_Given records_
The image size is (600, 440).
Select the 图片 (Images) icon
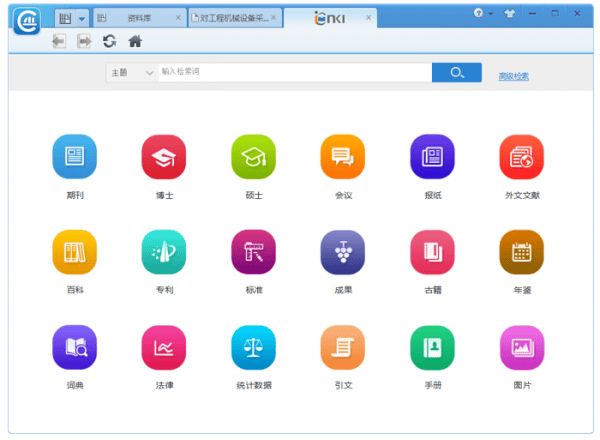click(x=521, y=347)
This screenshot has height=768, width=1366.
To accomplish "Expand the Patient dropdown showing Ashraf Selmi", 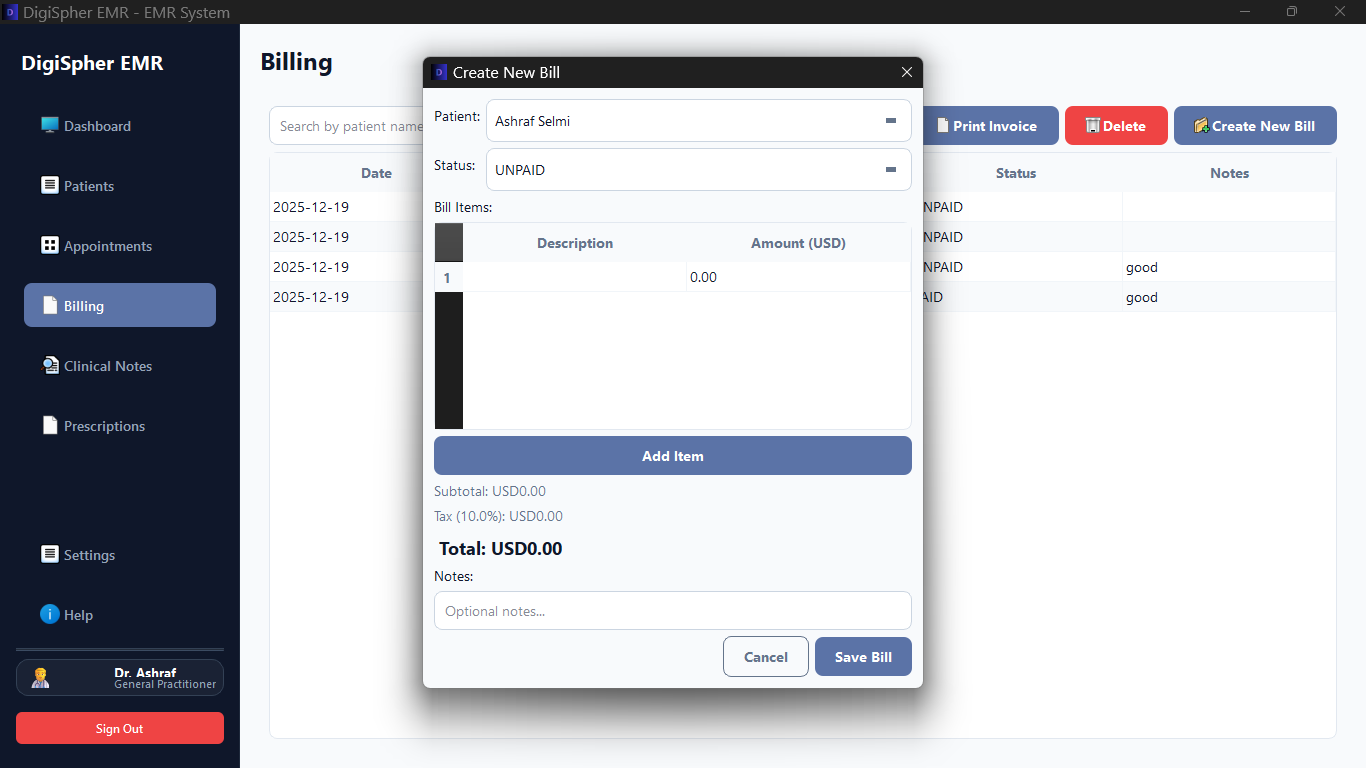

_Exercise objective_
Make an exact copy of all entries above, dropping the images.

_Output_
The image size is (600, 440).
Select the 图片 (Images) icon
click(x=521, y=347)
This screenshot has height=768, width=1366.
To accomplish "Expand the Patient dropdown showing Ashraf Selmi", 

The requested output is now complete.